J’ai été très émue par un passage du roman, lorsque Katie compare deux cartes de l’Autriche, l’actuelle et celle des années 40, et prend conscience que des villages entiers et leurs habitants ont été rayé et ainsi privés de toute mémoire. Elle le vit avec son père et touche du doigt ainsi une réalité historique qui déborde des manuels scolaires.
Émue également lorsqu’elle converse avec sa grand-mère, qui s’est tue pendant des décennies sur son vécu en Europe, ses blessures, ses pertes. Nous oublions encore trop facilement que nos grands-parents ne sont pas seulement des personnes âgées, affaiblies par le temps, mais qu’ils ont eu des combats, des espoirs et des déchirures. Katie illustre parfaitement le rapport entre générations et l’envie, parfois tardif, de connaître réellement la vie de nos aïeux.

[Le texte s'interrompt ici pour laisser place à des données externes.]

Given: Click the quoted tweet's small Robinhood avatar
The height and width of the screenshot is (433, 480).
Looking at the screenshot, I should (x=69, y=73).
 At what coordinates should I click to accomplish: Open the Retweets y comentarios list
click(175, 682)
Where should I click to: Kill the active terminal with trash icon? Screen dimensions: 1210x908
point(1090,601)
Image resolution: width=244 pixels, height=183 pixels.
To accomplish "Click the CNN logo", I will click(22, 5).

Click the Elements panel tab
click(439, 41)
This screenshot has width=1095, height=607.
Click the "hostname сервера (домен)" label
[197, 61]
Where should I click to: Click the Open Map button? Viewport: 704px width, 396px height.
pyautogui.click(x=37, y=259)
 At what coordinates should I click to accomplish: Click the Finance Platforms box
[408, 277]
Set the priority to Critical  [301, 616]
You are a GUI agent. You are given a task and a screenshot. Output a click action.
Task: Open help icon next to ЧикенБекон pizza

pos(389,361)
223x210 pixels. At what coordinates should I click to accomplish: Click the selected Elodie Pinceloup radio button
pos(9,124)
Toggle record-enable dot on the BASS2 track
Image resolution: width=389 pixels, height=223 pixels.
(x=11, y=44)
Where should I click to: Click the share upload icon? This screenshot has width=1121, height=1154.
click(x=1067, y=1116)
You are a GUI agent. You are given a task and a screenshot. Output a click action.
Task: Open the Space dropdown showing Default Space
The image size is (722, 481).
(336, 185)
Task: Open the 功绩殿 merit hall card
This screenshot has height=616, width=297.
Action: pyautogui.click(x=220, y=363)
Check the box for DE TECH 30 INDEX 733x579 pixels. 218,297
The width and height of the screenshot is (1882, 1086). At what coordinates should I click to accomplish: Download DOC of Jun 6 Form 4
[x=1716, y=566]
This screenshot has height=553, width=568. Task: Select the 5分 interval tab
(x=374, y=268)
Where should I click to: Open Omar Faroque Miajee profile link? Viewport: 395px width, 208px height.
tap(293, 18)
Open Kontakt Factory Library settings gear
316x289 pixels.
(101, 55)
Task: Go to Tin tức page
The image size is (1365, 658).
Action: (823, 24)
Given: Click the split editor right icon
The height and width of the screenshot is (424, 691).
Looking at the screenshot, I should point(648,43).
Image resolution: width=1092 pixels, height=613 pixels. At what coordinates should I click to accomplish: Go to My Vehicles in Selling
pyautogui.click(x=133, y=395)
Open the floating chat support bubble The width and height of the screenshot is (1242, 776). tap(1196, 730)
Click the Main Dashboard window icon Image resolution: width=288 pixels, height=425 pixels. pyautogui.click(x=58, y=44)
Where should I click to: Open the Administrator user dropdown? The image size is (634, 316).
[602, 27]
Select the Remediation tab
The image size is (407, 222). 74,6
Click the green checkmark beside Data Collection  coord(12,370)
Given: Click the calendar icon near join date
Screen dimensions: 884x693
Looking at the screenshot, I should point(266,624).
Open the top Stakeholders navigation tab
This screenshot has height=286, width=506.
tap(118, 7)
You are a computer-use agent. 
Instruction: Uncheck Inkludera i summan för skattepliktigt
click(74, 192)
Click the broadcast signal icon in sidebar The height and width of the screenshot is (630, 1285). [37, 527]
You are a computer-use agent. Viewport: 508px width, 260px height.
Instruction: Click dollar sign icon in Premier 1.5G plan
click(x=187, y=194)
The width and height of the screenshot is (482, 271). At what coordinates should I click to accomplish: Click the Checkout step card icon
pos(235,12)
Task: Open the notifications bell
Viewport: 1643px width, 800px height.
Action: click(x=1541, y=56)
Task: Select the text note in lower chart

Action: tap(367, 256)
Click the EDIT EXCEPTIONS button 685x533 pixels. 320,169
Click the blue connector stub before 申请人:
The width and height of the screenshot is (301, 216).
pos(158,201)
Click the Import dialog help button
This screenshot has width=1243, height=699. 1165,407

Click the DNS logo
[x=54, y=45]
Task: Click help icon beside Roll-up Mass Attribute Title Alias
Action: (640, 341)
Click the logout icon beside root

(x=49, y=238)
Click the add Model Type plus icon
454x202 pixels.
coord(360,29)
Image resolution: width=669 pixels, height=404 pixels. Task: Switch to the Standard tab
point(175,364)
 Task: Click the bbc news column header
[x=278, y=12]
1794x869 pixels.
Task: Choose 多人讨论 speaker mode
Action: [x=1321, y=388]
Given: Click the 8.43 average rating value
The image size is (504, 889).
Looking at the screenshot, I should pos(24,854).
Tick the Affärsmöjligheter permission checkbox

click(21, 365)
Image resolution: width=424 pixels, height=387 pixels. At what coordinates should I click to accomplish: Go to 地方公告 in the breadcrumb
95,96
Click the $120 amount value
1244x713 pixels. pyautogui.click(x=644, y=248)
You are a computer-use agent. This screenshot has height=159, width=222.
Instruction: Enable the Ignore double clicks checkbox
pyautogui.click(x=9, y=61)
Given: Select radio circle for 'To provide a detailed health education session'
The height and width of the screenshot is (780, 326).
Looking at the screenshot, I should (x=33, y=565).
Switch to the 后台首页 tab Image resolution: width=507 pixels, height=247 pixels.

Au-delà de l’histoire sentimentale de Kristoff et Elena ou Katie et Benjamin, ce roman parle aussi d’engagement.
Lorsqu’une tragédie frappe un être, c’est la dualité entre la volonté de mettre à tout prix ses proches à l’abri du danger et celle de se révolter et de résister au péril de sa propre existence.
Elena est ce combat.
Elle veut protéger les siens mais ne se résout pas à abandonner son « Autriche » aux mains des nazis. C’est un engagement qui demande des sacrifices, ultimes parfois.
Et cette histoire est belle pour ce combat d’une toute jeune fille qui n’aurait dû avoir comme seules préoccupations que de choisir sa robe pour un prochain bal.
J’ai adoré ce portrait de femme, profondément humaine et emplie d’une force et d’un idéal qu’elle a toujours poursuivi malgré les horreurs autour d’elle.
Kristoff est également un personnage très attachant. Lui, l’orphelin viennois, sans religion reconnue, aurait très bien pu sortir son épingle du jeu quand les nazis ont étendu leur emprise sur l’Autriche, ont menacé son petit coin reculé de campagne. Mais il n’en a rien été, il a fait sienne une cause dangereuse et a mené le combat aussi loin qu’il a pu. Un portrait d’homme courageux et amoureux qui ne peut laisser insensible!
Le seul bémol est peut-être un résumé trop court des événements d’après-guerre, quand un combat de résistance en chasse un autre, avec l’occupation soviétique. L’évocation de la prison de Hohenschönhausen, à Berlin (devenue Mémorial depuis 1994), prison secrète soviétique puis de la Stasi m’a laissé sur ma faim… Mais bon, c’est juste un détail et un très léger bémol!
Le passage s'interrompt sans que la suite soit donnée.